Research is moving towards adopting new statistics as best practice, relying instead on estimations based on effect sizes, confidence intervals, and meta-analysis (Cumming, 2014). We, as graduate students in training, are in a position to push towards thinking in terms of estimations and away from dichotomously constrained interpretations. In contrast to the binary nature of p-values, a confidence interval is a set of plausible values for the point estimate. Although perhaps wide, the confidence interval accurately conveys the magnitude of uncertainty of the point estimate (Cumming, 2014), as well as the level of confidence in our results. For example, a 95% confidence interval that includes values for a population mean, μ, indicates 95% confidence that the lower and upper limits are likely lower and upper bounds for μ. The APA Publication Manual (APA, 2020) specifically outlines recommendations to report results based on effect size estimates and confidence intervals, rather than p-values. P-values are not well suited to drive our field forward in terms of precision and magnitude of estimates. Researchers should therefore focus on advancing the field by gaining an understanding of what the data can tell us about the magnitude of effects and the practical significance of those results. It is important for graduate students to adopt practices to produce reproducible and reliable research. One way to do so is to move beyond p-values.
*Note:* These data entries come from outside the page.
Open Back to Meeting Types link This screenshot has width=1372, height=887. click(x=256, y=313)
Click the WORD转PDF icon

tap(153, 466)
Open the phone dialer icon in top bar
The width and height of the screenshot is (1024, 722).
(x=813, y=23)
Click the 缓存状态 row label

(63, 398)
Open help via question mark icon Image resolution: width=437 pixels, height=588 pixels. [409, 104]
How to move beyond p-values:

  • Prioritize estimation instead of null hypothesis testing or p-values
    • Formulate research questions in terms of estimation. Ex: How large is the effect of X on Y; to what extent does X impact Y?
  • Report confidence intervals and corresponding effect sizes
  • Include confidence intervals in figures (preferred over standard error bars)
  • Make interpretations and conclusions based on the magnitude of the effects rather than a dichotomous decision based on “statistical significance”

References                                                     

American Psychological Association. (2020). Publication manual of the American Psychological Association 2020: the official guide to APA style (7th ed.). American Psychological Association.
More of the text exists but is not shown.